Peer mediation is a process where trained students act as neutral mediators. These students work with their peers to uncover the root causes of their disputes and decide on fair ways of resolving a conflict. The process is great because it’s a form of restorative discipline, and helps students build their empathy while they also fine-tune their problem-solving skills.
You’ve heard the phrase “judged by a jury of your peers,” plenty of times in your life. It’s a fundamental part of our judicial system: our judgement will be handed down by people just like us. However, for many students that same system doesn’t apply. Students often get “judged” and “sentenced” by people much older than them. Peer mediation seeks to change that.

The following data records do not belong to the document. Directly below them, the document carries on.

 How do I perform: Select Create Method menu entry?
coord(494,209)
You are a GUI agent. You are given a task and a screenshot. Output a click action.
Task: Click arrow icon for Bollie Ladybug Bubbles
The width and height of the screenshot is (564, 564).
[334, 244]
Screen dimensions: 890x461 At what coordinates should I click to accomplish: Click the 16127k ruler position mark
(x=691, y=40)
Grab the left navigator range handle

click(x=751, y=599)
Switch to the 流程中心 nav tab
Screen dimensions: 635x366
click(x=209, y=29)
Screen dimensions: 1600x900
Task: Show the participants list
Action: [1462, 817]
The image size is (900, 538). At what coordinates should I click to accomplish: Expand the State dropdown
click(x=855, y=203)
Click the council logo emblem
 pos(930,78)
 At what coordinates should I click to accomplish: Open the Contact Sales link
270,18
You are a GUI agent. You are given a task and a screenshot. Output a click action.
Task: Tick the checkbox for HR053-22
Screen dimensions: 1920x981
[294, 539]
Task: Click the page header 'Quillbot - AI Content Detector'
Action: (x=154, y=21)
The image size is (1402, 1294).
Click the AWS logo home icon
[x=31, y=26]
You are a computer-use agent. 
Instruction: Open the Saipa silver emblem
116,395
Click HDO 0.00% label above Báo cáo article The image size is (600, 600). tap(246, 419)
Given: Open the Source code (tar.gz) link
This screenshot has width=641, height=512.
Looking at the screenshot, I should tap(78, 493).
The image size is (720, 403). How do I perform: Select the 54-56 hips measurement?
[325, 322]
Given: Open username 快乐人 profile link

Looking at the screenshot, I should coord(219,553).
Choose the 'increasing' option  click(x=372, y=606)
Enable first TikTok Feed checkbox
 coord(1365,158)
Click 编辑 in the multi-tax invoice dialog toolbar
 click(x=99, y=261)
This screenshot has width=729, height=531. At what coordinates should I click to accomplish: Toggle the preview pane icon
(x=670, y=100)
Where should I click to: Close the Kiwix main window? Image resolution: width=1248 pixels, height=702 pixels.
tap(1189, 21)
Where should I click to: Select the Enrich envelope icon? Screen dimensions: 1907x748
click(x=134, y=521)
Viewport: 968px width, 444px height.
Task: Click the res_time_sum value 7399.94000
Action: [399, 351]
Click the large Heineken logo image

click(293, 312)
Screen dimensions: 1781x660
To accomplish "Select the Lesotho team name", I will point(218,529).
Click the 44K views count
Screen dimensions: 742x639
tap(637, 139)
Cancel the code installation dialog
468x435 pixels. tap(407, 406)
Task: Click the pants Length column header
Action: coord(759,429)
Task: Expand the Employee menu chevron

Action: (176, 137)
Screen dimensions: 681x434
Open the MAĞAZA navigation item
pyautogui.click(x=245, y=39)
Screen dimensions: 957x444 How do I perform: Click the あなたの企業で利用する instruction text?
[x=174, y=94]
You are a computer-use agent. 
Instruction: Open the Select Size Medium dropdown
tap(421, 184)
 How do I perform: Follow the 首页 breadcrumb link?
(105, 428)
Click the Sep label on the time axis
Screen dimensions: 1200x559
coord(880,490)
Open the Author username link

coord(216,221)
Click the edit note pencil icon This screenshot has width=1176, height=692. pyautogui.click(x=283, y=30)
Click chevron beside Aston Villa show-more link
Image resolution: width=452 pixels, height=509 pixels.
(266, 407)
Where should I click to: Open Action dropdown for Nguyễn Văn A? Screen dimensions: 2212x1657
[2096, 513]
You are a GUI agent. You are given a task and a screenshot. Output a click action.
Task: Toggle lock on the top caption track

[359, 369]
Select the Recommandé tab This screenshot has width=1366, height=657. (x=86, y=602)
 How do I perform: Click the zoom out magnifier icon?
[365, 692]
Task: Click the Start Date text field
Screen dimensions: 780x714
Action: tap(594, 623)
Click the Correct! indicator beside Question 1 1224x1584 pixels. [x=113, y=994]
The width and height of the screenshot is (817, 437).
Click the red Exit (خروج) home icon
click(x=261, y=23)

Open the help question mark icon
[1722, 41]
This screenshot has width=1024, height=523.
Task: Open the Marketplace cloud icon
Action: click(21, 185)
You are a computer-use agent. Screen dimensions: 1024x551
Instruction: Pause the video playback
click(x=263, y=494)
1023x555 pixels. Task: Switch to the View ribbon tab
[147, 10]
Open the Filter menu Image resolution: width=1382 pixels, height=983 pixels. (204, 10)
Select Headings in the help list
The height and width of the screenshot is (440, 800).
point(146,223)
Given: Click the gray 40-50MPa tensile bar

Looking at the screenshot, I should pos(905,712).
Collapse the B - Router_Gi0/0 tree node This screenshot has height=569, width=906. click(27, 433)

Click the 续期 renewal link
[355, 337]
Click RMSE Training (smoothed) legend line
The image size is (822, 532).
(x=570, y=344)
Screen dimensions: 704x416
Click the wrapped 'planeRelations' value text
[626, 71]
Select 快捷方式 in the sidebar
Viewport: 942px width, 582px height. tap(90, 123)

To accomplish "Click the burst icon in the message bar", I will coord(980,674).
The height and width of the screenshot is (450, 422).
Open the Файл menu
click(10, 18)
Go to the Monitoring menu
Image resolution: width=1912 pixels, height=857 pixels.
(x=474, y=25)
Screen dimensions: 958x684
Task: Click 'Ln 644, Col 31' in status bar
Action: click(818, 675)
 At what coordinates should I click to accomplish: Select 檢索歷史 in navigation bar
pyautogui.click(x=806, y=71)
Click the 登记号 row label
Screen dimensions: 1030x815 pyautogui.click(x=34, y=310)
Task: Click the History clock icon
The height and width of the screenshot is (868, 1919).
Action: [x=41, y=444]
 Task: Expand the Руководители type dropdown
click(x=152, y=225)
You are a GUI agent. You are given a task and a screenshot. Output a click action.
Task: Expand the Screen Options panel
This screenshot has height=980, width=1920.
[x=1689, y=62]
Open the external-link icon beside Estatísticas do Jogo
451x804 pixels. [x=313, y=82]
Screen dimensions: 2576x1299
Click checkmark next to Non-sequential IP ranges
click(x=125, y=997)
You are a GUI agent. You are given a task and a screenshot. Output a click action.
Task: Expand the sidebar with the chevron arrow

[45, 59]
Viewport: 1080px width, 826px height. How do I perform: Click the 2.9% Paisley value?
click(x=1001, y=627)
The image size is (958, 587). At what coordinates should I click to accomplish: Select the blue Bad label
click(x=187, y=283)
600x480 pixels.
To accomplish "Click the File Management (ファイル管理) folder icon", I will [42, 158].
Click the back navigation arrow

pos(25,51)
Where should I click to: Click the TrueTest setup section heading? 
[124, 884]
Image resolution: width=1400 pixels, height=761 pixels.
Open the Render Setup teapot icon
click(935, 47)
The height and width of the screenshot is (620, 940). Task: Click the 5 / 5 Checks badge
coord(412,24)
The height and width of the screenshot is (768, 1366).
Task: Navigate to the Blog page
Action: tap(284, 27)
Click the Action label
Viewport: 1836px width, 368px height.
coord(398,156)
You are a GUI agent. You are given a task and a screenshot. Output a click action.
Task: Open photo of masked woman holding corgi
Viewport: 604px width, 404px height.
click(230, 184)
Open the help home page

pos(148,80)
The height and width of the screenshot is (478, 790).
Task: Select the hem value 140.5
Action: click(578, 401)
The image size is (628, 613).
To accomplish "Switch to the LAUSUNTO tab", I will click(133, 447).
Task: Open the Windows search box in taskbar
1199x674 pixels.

As an added bonus, peer mediation helps switch a campus’ disciplinary focus from punishment to conflict-resolution. The harsh truth is that for the vast majority of conflicts between students, punishment doesn’t need to be severe. Your students are growing and learning new skills everyday. Just like you get into fights, scuffles, or conflicts with your coworkers, friends, and family, students do too! Also just like you, your students are perfectly capable of coming up with their own forms of resolution that aren’t punishment-based.
A typical peer mediation session will generally break down into six distinctive stages:
- Parties agree to mediate
- Parties tell their stories
- Parties focus on interests and needs
- Mediators work on creating win-win situations
- Parties evaluate options
- Parties create an agreement
Step One: Parties Agree to Mediate
This is crucial. The peer mediation process is all about mutual respect, cooperation, and Understanding. Nobody is “forced” into the situation, instead parties mutually agree to mediate their problem so everyone starts out on a level playing field.
Step Two: Parties Tell their Stories and the Mediator Gathers Points of View
Mediators will let parties tell their sides of the story. If you’ve ever been in a restorative circle, you’ll notice some similarities. The goal is to get both sides of the story so the mediator can best understand the problem.
Step Three: Focusing on Interests and Needs.
Next, the students focus on what’s needed for resolution and what their interests are. These will likely be different than what us as teachers, educators, or just adults might consider!
A student might not have a need for punishment or “justice” like you or I might. Instead they may simply want an apology, or just need to have their voice heard.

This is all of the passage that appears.